Tomé un taxi. Me preguntó a qué me dedicaba, y yo dije que era librero y que había venido a aprender a Buenos Aires. Un ciruja precisamente acababa de darme una lección. Eso le gustó, claro. Aquel taxista empezó a hablar de los escritores que había conocido por su oficio. Y me di cuenta de que aquel relato, el del taxista, iba a ser un libro en movimiento. El viaje era el libro y el taxista, por así decir, estaba ya escribiéndolo en el aire para mí. ¿Quién le ha impresionado más?, pregunté. Chascó la lengua tres veces, y dijo: Sin duda, Roberto Arlt.  Sabés cómo lo conocí? Me pagó el viaje con una novela. Yo llevaba poco tiempo, era un pibe todavía, y subió ese tipo, bien vestido y desaliñado a la vez, el cabello con vida propia. Al principio pensé que era un músico, uno de esos compositores geniales que arman una sinfonía con una tormenta, eso pensé, era verano, y la noche anterior había sido tremenda, justo se habían caído las vigas del cielo de Buenos Aires, y dije, este también ha caído del cielo, pero no.

Dijo:

Me llamo Roberto Godofredo Christophersen Arlt, nací bajo la conjunción de Saturno y Mercurio, una fortuna astrológica que todavía no me ha sido ingresada. No tengo un peso: ¿podría pagarte con una obra maestra?

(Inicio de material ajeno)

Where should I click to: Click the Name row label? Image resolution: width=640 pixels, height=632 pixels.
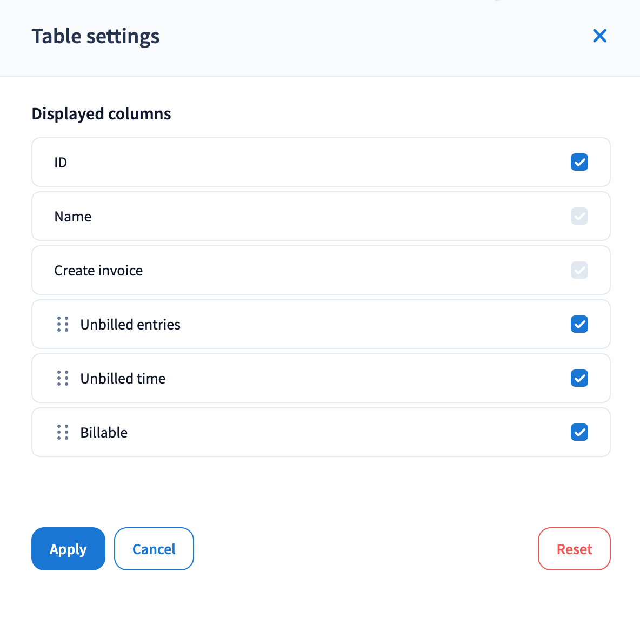pos(73,217)
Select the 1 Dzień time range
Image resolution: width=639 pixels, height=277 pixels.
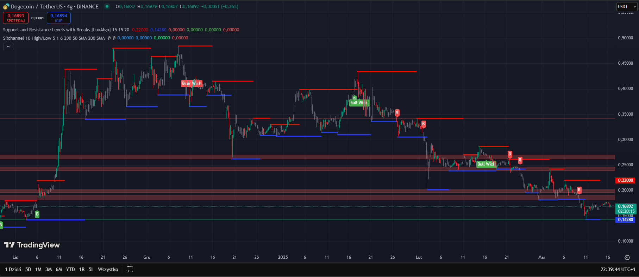point(13,269)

Y me dio un ejemplar de Los siete locos. La primera novela que leí, ¿viste?, contó ufano el taxista. Le pregunté qué había que hacer para escribir una novela y, cuando esperaba un discurso teórico, me sorprendió por la precisión: Perder quince kilos de peso, fumar ochenta atados de tabaco y tomar tres mil litros de café. No era ningún chalado. Era un reloj con la hora adelantada. Me convenció su tesis de la mentira metafísica. En eso estamos, ¿no?

¿En qué?

¡En la mentira metafísica, che!

El taxista me llevaba a la Avenida de Mayo. Yo entonces dormía en la librería de Sabbatiello. Era una fonda popular aquella librería. Después de la guerra, muchos exiliados hallaban allí un primer refugio. ¡Un lugar hospitalario! El viejo Sabbatiello me recomendaba siempre el rincón de las enciclopedias. ¡Daban buen dormir para un hijo natural de la Revolución francesa!

Eliseo hizo una pausa buscando con la mirada la complicidad histórica de Amaro, que tenía el asentimiento corporal de un remero en tierra. No lo toméis a broma. Lo de «hijo natural de la Revolución francesa» no era una filigrana oratoria del fiscal, sino que surtía un efecto fatídico en los juicios sumarísimos de los tribunales fascistas. Hay momentos históricos en que las palabras tienen plomo, matan. Eso ocurrió aquí, en esta ciudad. No había ningún cargo verosímil. Fusilaron al alcalde y a los suyos, la gente honrada, demócrata, ilustrada, por culpa de una metáfora.

¿Qué es la mentira metafísica?, pregunté.

Imagina que la mentira se convierte en una creencia, apoyada en una supuesta verdad científica. Una síntesis de religión y ciencia. La mentira como única verdad establecida. Pero creo que lo explicó mejor el taxista. Cuando llegamos a la Avenida de Mayo le pedí que diéramos otra vuelta. Aquel hombre era un catedrático. Cada carrera, una lección magistral. No todo el mundo empieza con Los siete locos. Eso ya es propinarle una derrota a la estupidez. ¿Y qué pasa si otro día sube a ese mismo taxi un poeta que se llama Nicolás Olivari y le paga al taxista, porque se lo pide él, con un libro que lleva bajo el brazo? Era El gato escaldado, me dice el chofer, Aldo, ya sé el nombre. Y yo estoy a punto de abrazarlo, de proponerle ya la gran empresa editora transatlántica. El Taxista de Terranova, algo así.

¿De verdad era Olivari? ¿El poeta Olivari?

¡Sí, che, el mismísimo Olivari con El gato escaldado! Y Aldo, el taxista, me confesó: Yo, cuando quiero llorar, pero llorar llorar, nada de lloriquear, sino llorar como se llora en la soledad de una taberna sucia, para ver las lágrimas haciendo surcos de verdad en la piel sucia, pues entonces, cuando quiero llorar, escucho La Violeta.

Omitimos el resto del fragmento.